Has been active his whole life e.g. college basketball player, last 40 years regularly plays golf and tennis. He began resistance training 5 weeks ago and is loving it. Fortunately he also has a wellness Doc. I received an analysis of my Macro suggestions with respect to his client profile and said goals from his Wellness Doc. The majority of suggestions with respect to macros are based from BBM e.g. to be a beast, Optimizing Protein, etc.
My main concerns are the narratives, my client fearful of eating “too much” protein, and not reaching said goals. Additionally, in an attempt to follow up respectively, I’m seeking suggestions on how to do this so not relationships aren’t damaged and that the client receives the optimal recommendations.
To be clear, I’m seeking suggestions when I write my response with an aim to get my client to not be fearful of what his Wellness Doc writes. I have studies to aid in my “defense” though I’m interested in forwarding more, especially those that have been proved useful with respect to getting a client to “believe”.
Per Wellness Doc
- I agree with the need for increased protein intake in older individuals. However, extra dietary protein will not absorb and assist significantly with muscle mass increase unless (1) you exercise (especially weight bearing) on a regular basis to stimulate muscle fiber synthesis and increase in size and unless (2) your hormone support system (HCG, testosterone and Ipamorelin) are at functional (ideally optimal) levels. The second is crucial for the first to work more than the minimum. So, extra protein without optimal hormone levels to support the effort of weight bearing exercise does very little good. To quote your trainer: “…Elderly adults are less responsive to the anabolic (muscle building) stimulus of low doses of amino acid intake compared to younger individual…” mostly because elderly individuals in the great majority have low hormone profiles: testosterone in men, estrogen in women, growth hormone in both sexes are low. You, fortunately, are not a member of the “great majority”
- I do not agree with his recommendation that you consume 220 grams protein daily. His notation of 1.1gm/lb misses the mark, which should be gm/lb muscle mass, not gm/lb body weight. Based on your last DXA body composition analysis, you have 72kg muscles mass (146 pounds) and should consume 1.0gm protein/lb muscle mass, or approximately 150grams protein daily. If you progress to higher weights with training, could rise to 200grams per day but no more than 150 grams on regular work out days and even less on days of rest. Excess dietary protein is a challenge to your kidneys and, over time, will cause damage.

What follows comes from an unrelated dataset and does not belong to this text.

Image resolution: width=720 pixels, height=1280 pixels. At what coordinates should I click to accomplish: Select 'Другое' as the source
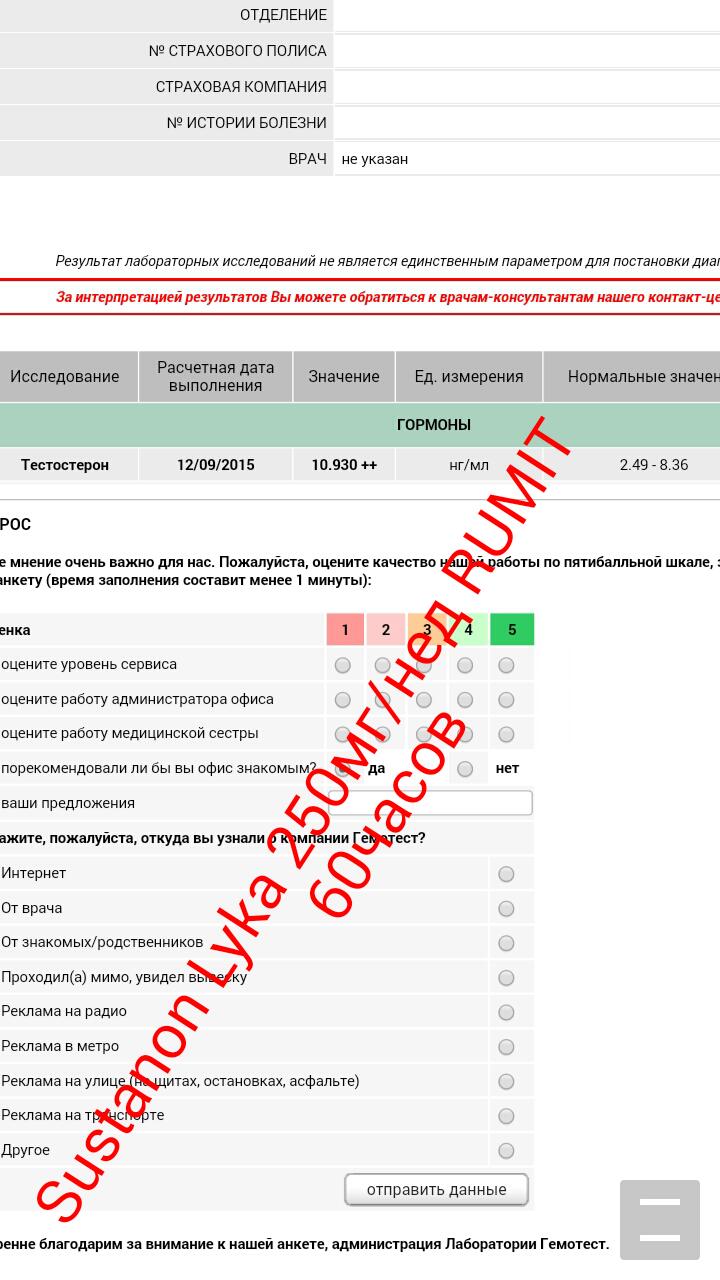pyautogui.click(x=506, y=1151)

- I do not agree with you consuming 400grams carbohydrate daily. That converts to 1,600 calories. My frequent recommendation is to consume no more than 100grams daily (400 calories). You are exceptional because your body fat percentage was 7.5% at your last test in January 2019. You might well need 200grams carbohydrate daily. Keep in mind that exercise mobilizes blood sugar, then muscle-stored sugar, then liver-stored sugar. Only then will your body tap into sugar stored as body fat (ketosis)
- There is no limit to the amount of fat you can safely consume, though bowel response (bloating, gas, etc.) is a consideration. Skew fat intake to “healthy” fat (unsaturated to varying degrees) and limit saturated fat. However, fat calories per se don’t matter a whit. You cannot get fat eating fat. Dietary fat does not convert to body fat (excess sugar converts to body fat in a NY minute) Thank you all. Merry Christmas!